Anyway, when I did include home field advantage (using historical values of +3 points for the visitor and -3 for for the home team, still with 𝜆 = 1), the rankings of course shifted a bit. FCS team Abilene Christian, who lost by 1 point to their lone FBS opponent in Texas Tech, looked great as a result. Among the top FBS teams, Boise State and Ole Miss moved up. Georgia, Alabama, and and Arizona State moved down. Texas A&M, Texas Tech, USC, and Marshall all moved into the top 25.
But again, when it comes to rankings, no one really seems to care about home field advantage. So that’s that.
Conclusion
The College Football Playoff currently allows for the five highest-ranked conference champions and the next seven highest-ranked teams.
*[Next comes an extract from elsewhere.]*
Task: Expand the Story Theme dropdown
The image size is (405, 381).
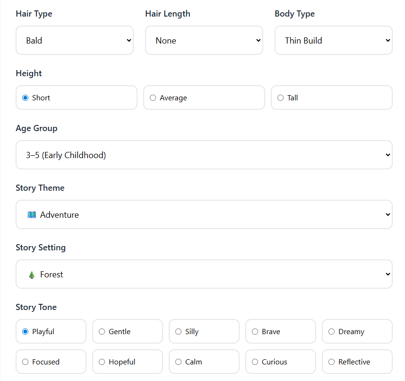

These rankings are subjective, and previous objective metrics were poorly calibrated with human sensibilities, leading to distrust of numerical ranking systems.
Here, I propose a ranking system that is reasonable (in my humble opinion) and that transforms scoring margins using a logistic function with a single parameter, 𝝀. I set this parameter to 1 and used a linear regression to determine each program’s “index.” Here’s who would have made the playoff this year under my proposed ranking scheme:
Oregon (#1, Big Ten champion)
Georgia (#7, SEC champion)
Arizona State (#9, Big 12 champion)
Boise State (#12, Mountain West champion)
Ohio State (#2)
Notre Dame (#3)
Texas (#4)
Penn State (#5)
Indiana (#6)
SMU (#8)
South Carolina (#10)
Clemson (#15, ACC champion)
This list almost perfectly matches the group of teams selected for this year’s inaugural 12-team playoff. The one exception was my inclusion South Carolina over Tennessee.
College football should pick a value of 𝝀 and switch over to an objective system like this one. Enough with the subjectivity. Let’s solve this problem, which is highly mathematical in nature, with some actual math. As designed, the end result wouldn’t be totally out of whack with the opinions of experts and pundits. But it’s a result that could be trusted more and argued less.
While I don't contest that home field advantage is real, it sounds like you're looking at results of all games assuming that won't have an inherit bias. This misses the fact that Alabama will never play a road game against a Western Kentucky - those will always be paid home games, and that game was won by 63 points by the home team. Margin of victory in conference games would likely be a much less biased measure, as those should alternate between home and road for any given matchup.
1. Could you incorporate both home advantage and a win being a win by just weighting away wins more somehow (but a win is always still positive for you - and a loss negative)? Perhaps just have 2 lambdas, one for home team wins, one for away team wins.
2. I’m curious what lambda minimises the error function of the linear regression? I wonder how the rankings would “feel” with this lambda.